(Assignment)
Across the records that follow, give the number of lines containing the word "badge" and nothing else.
[Start of section]
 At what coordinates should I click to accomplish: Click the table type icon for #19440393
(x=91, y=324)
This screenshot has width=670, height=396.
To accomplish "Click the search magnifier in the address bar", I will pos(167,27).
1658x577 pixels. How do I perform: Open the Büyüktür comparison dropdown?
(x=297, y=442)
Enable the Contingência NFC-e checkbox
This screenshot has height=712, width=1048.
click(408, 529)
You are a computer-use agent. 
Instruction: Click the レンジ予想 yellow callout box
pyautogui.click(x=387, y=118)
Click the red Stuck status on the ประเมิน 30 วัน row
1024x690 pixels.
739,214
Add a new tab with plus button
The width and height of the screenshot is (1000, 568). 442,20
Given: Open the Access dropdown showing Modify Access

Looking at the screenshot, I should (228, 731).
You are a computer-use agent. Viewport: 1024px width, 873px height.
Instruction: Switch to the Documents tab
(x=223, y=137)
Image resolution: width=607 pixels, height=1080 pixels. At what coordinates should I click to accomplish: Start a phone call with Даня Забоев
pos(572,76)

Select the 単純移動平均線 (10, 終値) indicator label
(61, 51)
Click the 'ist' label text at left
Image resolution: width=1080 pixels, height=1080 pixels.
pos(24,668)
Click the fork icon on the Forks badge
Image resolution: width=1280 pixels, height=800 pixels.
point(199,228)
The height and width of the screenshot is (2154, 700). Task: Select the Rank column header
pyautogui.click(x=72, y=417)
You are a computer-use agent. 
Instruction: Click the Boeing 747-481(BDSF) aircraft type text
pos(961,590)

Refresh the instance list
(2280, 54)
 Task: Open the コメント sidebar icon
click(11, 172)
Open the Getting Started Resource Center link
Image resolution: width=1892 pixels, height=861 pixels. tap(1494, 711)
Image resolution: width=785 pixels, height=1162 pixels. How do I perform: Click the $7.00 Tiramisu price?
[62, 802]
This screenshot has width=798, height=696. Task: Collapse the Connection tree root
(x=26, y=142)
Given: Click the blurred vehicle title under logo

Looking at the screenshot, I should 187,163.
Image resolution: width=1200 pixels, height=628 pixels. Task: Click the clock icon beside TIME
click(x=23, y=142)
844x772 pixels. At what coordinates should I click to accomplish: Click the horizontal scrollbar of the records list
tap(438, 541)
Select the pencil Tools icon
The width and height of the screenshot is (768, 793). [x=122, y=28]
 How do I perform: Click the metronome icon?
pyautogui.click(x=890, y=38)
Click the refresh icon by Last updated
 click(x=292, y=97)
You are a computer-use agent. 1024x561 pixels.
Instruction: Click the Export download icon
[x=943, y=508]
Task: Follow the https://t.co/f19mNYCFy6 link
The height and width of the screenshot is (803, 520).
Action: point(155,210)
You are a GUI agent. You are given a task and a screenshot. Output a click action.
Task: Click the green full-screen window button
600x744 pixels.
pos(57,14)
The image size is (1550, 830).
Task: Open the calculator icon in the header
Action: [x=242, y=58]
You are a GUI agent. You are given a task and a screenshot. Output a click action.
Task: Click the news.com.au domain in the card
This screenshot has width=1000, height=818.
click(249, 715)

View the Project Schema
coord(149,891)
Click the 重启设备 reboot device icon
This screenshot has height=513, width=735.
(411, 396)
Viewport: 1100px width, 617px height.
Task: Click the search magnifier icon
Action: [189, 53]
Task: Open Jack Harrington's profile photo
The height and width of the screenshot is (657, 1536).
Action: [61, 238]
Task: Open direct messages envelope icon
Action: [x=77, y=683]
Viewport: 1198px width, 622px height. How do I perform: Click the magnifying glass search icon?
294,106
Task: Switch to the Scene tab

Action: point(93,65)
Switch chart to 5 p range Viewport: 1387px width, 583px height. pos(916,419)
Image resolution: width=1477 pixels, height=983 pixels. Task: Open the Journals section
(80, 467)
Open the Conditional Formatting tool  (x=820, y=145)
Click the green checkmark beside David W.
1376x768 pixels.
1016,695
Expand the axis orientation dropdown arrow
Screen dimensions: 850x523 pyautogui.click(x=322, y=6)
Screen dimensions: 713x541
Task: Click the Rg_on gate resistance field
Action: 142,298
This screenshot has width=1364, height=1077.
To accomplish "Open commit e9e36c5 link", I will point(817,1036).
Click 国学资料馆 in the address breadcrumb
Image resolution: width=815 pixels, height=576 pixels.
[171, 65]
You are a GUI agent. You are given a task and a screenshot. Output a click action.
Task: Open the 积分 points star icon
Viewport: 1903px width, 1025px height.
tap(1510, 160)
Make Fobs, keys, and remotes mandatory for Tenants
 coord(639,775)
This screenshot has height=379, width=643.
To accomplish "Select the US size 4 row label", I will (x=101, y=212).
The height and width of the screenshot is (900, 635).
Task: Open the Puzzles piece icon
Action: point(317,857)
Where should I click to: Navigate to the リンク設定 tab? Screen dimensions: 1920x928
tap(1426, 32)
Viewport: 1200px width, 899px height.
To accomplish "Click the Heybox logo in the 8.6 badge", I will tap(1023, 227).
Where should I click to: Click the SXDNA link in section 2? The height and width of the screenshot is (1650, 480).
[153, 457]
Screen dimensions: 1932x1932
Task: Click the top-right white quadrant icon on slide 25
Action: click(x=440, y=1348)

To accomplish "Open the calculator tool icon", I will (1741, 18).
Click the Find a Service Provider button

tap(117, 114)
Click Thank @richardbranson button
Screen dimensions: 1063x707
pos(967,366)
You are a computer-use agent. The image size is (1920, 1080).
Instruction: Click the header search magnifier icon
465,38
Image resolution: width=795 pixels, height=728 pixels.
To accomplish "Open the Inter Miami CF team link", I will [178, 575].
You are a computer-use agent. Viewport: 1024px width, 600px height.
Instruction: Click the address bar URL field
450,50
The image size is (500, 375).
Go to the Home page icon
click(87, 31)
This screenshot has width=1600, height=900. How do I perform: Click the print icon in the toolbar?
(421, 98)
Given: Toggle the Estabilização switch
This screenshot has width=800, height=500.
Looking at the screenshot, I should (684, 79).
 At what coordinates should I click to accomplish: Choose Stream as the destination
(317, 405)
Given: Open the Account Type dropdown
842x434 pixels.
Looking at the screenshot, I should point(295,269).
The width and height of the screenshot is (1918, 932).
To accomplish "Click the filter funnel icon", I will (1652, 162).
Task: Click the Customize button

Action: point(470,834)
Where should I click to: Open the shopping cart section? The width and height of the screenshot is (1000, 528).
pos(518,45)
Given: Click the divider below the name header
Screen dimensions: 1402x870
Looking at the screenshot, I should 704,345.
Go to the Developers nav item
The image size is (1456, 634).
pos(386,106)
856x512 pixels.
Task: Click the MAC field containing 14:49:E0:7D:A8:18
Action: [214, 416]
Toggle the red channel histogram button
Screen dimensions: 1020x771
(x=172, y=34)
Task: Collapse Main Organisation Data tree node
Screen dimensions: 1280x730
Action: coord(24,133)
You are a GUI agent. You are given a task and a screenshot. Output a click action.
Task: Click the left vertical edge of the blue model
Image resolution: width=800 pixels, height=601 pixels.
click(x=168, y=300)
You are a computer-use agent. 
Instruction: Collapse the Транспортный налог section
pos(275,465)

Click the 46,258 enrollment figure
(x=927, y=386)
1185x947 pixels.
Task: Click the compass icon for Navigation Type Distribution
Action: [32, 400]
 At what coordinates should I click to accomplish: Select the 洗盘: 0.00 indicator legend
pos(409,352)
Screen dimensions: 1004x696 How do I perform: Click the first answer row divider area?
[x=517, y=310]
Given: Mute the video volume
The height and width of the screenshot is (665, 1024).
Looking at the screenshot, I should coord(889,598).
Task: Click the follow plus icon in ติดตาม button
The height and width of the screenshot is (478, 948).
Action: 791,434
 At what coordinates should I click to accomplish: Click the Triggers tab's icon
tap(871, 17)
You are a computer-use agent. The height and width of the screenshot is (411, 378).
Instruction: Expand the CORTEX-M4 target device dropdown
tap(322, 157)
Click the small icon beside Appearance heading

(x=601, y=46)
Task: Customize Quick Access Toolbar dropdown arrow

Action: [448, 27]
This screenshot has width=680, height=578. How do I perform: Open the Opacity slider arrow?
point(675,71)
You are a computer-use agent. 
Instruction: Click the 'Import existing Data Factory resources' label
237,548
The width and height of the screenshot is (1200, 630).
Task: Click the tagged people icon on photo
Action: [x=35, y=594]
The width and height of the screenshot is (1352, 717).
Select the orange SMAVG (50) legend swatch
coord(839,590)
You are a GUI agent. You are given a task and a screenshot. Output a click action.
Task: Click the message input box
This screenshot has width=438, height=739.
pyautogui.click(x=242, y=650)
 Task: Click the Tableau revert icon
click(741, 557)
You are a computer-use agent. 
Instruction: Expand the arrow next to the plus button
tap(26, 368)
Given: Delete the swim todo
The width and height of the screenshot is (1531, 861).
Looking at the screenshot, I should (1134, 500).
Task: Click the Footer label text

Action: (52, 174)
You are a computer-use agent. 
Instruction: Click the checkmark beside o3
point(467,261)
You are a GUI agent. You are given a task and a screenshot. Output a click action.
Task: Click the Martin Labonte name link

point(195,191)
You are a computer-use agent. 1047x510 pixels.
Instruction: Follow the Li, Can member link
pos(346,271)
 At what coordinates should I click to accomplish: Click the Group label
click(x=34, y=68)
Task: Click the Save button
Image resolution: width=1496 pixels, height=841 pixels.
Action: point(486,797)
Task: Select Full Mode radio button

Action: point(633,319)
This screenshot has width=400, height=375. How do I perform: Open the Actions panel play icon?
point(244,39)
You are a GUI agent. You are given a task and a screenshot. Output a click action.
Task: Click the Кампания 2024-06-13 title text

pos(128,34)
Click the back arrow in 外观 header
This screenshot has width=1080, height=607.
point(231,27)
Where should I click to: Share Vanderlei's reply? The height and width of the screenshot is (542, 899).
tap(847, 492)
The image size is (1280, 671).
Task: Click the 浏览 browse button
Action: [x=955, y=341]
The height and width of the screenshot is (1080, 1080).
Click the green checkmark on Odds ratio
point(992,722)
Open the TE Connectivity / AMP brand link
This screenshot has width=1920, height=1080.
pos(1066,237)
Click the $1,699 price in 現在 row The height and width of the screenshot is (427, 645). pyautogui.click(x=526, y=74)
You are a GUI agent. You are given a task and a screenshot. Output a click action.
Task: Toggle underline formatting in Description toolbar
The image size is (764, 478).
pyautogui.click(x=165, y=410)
[End of section]
(Worked solution)
2